It's difficult to find a more fitting title and cover for an album like this, and after all, Mr. Marc Almond is someone who truly understands enchantment: after the immensely successful Soft Cell interlude, probably the most substantial duo of the '80s synth-pop scene, he embarked on a solo career that was prolific and filled with countless gems. At a respectable distance from the spotlight, in that "niche" dimension where one is freer to express their flair without limitations, Marc Almond has established himself as a true, complete Artist, perhaps unique in his kind: a remarkable writing ability that translates into visionary, poignant, and sincere poetry of universal breadth beyond appearances, expressed by a wonderful voice, the voice of an entertainer, a brilliant theater performer also capable of touching the most sensitive strings of the listener's heart and mind, in a representation as scenically perfect as it is true and heartfelt.

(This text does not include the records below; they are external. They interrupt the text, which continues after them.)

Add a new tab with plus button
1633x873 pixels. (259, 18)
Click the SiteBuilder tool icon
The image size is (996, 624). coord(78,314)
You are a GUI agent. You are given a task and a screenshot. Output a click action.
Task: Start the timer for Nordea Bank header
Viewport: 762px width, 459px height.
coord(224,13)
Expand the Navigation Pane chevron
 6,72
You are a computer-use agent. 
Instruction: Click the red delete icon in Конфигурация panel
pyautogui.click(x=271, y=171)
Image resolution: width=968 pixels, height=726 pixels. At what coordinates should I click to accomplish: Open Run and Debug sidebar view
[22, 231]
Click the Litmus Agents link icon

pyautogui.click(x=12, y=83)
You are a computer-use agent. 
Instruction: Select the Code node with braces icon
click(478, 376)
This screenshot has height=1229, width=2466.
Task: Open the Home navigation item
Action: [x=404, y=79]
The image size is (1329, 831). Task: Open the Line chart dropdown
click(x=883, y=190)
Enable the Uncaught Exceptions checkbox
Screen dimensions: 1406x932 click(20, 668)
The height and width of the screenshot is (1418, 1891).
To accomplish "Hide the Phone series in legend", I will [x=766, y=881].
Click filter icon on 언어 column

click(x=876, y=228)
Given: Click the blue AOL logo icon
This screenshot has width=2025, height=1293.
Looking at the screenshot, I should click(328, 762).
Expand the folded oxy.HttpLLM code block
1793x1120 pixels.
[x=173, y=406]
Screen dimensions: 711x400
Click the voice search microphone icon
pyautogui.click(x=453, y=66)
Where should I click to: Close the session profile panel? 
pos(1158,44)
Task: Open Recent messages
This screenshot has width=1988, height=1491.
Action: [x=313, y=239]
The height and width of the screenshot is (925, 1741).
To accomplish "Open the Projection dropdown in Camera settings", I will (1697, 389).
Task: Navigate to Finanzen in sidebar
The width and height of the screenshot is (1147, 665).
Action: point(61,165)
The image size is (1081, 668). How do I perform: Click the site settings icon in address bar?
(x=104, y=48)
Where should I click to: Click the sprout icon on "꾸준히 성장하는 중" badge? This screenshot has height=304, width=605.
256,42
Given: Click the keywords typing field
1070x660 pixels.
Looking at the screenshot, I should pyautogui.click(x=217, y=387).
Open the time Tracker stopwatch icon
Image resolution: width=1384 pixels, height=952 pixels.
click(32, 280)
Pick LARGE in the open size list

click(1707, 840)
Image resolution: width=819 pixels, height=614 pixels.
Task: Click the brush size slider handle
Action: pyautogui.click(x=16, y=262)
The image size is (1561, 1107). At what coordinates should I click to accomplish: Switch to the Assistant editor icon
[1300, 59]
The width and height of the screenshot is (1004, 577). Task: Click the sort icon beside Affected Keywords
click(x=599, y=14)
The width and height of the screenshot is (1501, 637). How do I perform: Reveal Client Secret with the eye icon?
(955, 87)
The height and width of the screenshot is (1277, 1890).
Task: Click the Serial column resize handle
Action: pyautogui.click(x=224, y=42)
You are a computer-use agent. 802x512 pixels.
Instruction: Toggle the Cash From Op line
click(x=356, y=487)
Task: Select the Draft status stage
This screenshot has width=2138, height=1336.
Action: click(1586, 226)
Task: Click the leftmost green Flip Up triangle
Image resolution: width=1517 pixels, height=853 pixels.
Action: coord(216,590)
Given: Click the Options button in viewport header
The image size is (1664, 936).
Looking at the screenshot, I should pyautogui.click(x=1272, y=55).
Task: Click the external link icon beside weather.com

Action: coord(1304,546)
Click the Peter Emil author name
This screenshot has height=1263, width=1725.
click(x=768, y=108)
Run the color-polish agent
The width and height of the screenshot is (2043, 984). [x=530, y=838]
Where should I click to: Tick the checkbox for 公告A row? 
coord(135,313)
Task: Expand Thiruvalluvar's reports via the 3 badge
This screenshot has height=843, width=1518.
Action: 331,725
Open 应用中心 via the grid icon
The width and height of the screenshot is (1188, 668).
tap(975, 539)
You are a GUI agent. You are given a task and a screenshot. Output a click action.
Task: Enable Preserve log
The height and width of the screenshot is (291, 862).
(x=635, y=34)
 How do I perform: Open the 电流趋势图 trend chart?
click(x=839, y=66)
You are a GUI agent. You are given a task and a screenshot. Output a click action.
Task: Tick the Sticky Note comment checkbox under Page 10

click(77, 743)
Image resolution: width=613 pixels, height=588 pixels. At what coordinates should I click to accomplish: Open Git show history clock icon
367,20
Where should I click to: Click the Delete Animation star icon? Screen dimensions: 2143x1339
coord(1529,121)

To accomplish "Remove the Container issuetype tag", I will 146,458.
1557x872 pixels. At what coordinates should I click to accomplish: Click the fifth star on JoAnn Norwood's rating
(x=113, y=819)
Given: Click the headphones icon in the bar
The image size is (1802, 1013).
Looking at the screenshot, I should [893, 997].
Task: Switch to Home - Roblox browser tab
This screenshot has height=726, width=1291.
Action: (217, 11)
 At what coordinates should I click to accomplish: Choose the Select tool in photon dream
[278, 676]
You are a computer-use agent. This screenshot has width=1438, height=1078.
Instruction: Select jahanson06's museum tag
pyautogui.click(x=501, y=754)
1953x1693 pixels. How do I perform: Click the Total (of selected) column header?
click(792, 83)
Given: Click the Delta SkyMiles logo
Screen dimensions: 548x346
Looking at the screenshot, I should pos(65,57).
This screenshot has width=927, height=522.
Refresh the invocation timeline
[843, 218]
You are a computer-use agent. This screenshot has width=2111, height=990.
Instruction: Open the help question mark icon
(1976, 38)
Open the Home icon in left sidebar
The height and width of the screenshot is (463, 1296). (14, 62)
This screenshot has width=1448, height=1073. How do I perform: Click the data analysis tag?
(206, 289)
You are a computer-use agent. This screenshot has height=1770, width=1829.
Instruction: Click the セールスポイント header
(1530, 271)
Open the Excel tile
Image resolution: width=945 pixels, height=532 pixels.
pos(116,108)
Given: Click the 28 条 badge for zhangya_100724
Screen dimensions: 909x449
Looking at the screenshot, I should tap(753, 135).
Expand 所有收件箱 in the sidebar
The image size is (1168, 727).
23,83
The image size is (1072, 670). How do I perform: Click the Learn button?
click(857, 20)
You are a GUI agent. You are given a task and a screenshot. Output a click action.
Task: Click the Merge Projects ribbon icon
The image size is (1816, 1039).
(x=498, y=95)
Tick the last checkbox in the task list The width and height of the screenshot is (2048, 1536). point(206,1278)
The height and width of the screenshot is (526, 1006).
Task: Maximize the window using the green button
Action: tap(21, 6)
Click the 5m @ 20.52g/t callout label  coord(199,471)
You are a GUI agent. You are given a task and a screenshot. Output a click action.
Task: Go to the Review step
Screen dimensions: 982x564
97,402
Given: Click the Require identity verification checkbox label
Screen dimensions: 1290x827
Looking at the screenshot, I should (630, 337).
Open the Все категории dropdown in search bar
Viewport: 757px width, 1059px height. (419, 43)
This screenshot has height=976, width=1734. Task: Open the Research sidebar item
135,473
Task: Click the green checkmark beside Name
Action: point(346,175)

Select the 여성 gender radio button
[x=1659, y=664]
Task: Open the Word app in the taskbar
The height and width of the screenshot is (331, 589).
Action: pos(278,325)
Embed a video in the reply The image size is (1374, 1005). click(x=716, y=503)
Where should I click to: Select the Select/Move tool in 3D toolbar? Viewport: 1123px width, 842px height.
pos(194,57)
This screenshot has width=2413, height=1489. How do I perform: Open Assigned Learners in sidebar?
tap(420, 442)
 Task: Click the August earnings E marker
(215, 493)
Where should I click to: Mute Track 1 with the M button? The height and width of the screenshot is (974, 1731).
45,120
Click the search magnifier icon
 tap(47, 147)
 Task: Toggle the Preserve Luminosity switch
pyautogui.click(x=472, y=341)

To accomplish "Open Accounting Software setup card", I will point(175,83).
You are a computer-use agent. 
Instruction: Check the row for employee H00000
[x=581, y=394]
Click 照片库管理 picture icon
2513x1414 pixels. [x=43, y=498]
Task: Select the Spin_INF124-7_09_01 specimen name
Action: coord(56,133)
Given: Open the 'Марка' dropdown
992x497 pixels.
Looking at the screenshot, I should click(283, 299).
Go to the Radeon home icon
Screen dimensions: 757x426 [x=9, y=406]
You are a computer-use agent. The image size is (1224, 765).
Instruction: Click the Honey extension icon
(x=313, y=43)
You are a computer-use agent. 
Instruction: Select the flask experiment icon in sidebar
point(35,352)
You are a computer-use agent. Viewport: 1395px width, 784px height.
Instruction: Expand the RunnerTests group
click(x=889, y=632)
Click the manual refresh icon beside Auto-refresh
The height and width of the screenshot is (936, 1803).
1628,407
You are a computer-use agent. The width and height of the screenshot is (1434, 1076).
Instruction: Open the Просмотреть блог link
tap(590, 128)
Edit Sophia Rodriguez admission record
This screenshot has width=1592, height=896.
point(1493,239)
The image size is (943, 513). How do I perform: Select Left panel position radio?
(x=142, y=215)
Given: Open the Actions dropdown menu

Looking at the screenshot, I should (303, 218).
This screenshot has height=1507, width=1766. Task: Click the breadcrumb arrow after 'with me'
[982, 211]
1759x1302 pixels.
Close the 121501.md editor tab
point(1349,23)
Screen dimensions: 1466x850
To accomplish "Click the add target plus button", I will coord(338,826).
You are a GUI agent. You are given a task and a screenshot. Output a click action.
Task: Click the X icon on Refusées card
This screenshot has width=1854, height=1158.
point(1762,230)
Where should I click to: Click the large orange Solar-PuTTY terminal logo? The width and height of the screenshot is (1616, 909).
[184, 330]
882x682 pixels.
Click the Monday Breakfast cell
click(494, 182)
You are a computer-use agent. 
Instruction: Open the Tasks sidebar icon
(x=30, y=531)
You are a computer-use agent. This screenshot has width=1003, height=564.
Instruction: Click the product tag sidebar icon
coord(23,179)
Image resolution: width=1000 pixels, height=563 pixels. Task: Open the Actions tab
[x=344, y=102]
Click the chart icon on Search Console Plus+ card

With "Enchanted" from 1990, Marc Almond musically distances himself from his native England: this is an album of absolutely Mediterranean taste, warm, an ideal backdrop for a clear summer night, perhaps contemplating the starry sky. The atmospheres range from Spanish, Gypsy sounds to Middle Eastern suggestions, the synth component is reduced to the bone, giving free rein to more popular and natural sounds: it is a stylistically very ambitious album, involving countless musicians, including a whole string orchestra, and despite the contrasts between Almond and producer Bob Kraushaar, the final result is a work of art of rare beauty, a balm for the ears and the spirit. In "Enchanted," this artist's poetry is more vivid and intense than ever, "Madame De La Luna", an eclectic, multiform, and spectacular declaration of love for that satellite that has inspired artists and dreamers since the dawn of time, is a clear demonstration of this, as is "Toreador In The Rain", a wonderful Andalusian serenade where lightness and epicity, passion and beauty, splendor and misery, life and death intertwine, all in less than three minutes. The strings of "The Sea Still Sings" are one of the most dramatic highlights of the album, weaving a poignant elegy enriched with female choirs and performed with dark and suffering pathos, an elegy dedicated to the sea and inspired by the ecological disaster of the Exxon Valdez, a suffering also found in the majestic closure of "Orpheus In Red Velvet", a journey of great orchestral spleen into the inferno of an intense passion to the point of paroxysm.
"Deaths Diary" is a sonnet that completely and dramatically overturns the myth of creation in seven stanzas of pain and disenchantment, masked under the suave appearance of a passionate Slavic dance, Gypsy-like, a dissimulation also present in the tango of "A Lover Spurned", as warm and sensual in music as it is ruthless in lyrics, while in the singles "The Desperate Hours" and "Waifs And Strays" a more pronounced synth matrix dominates compared to the rest of "Enchanted," drawing melodies of intense and poignant beauty on which Almond expresses sentimental poetry halfway between sensuality and melancholy, a love veiled by the shadow of death in the Arabesque "Widow Weeds", Middle Eastern sounds that, on the contrary, are tinged with a thousand colors in "Carnival Of Life", a true anthem to life, to pleasure and the passion of the senses, in which Clare Torry's presence in the choirs stands out.
Faced with an album of such magnitude, one can speak without hesitation of a masterpiece, it's difficult to find such great harmony between music and words, refinement and eclecticism expressed with such style and inspiration: in "Enchanted" everything borders on perfection, a work that combines exquisite compositional skills with the ability to excite and make one reflect; all sung by Marc Almond's mesmerizing and captivating voice, it's impossible to deny such a record the highest of marks, an album that reconciles with the sense of Beauty in the most poetic sense of the term.